経営者が座右の書とする漫画作品を紹介する連載「社長の偏愛漫画」。自身の人生観や経営哲学に影響を与えた漫画について、第一線で活躍するビジネスリーダーたちが熱く語ります。
第16回目は、ログラスの布川友也が登場します。聞き手を務めるのは、漫画を愛してやまないTSUTAYAの名物企画人、栗俣力也。
栗俣力也(以下、栗俣):『金色のガッシュ!!』を選んだ理由はなんでしょうか。
布川友也(以下、布川):私がまだ小学生ぐらいのときの漫画で(2001~08年連載)、全巻買って揃えて読んでいました。2022年からは『金色のガッシュ!!2』が連載され始め、さらに先の展開まで読めるということで、自分の中でもホットだったので選びました。
私はいま、従業員やお客様といったパートナーたちと力を合わせて、関係を築きながら結果を出そうと経営に取り組んでいます。まさに魔物の子どもと人間がパートナーを組んで、足りないところを補い合いながら成長して結果を出すプロセスが共通しているなと思っています。
栗俣:あまりビジネスっぽくない漫画で驚きました。一番心に残っているシーンとして挙げていただいたのがウォンレイのバトルの1シーンです。
布川:読み切ったうえでここは特に印象に残っています。ここで戦っている相手の人間のキャラは作中でもかなり強い設定だと思うんですが、いわゆる利他な信念のようなものが全くないんです。それに対して魔物の得意技である術を使わずに、「道楽で戦ってるあなたとは、戦いに対する覚悟が違う」と言うのはめちゃくちゃカッコいいなと思いました。ビジネスの世界でも、「ビジネスはお金稼ぎの手段だ」と思ってやっている人と「世界を変えるために命を削ってやっている」という人では、かなり覚悟のレベルの違いがあると思っています。

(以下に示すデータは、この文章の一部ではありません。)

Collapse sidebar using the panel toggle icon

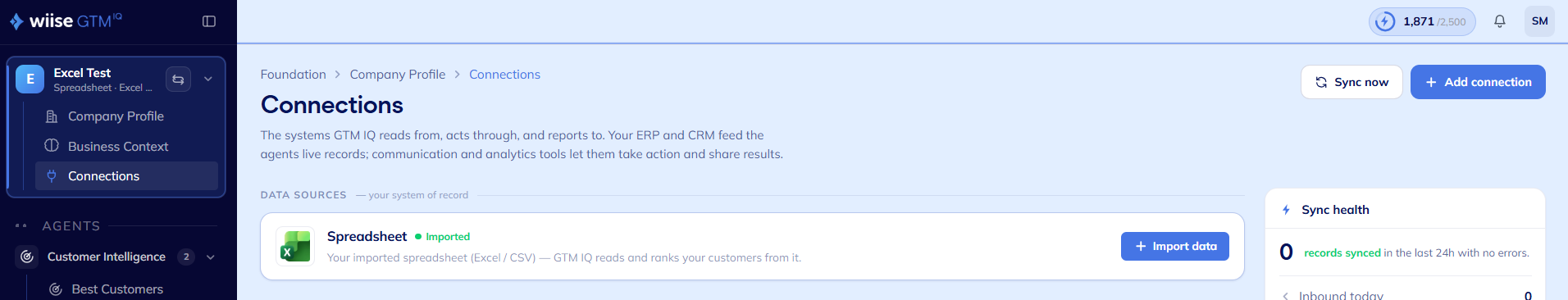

大きい会社を経営している人で「お金を稼ぎたくてやっている」という人って1人もいないんですよね。最初はお金稼ぎからスタートした人もいるかも知れませんが、巨大企業になるまでやりきれる人はお金のためには戦っていない。『ガッシュ!!』の作中でも、道楽で戦っている、自分が成果を出したくてやっている側と、理念があって戦っているる側に大きく違いがある。ガッシュだったら「優しい王様になりたい」とか、ウォンレイだったら「守る王になりたい」といったミッションがあって、それに対して感情的な充足感を得ながら戦いを挑んでいく様子が描かれています。
栗俣:たしかに『ガッシュ!!』では魔物全員が「こういう王になる」という目的がちゃんとあって、それを全力でサポートするパートナーがいる。この関係が、言われてみればビジネス感が強いですね。ウォンレイとリィエンは特に恋愛的な絆もあり、2人の思い合う気持ちがとても強かった。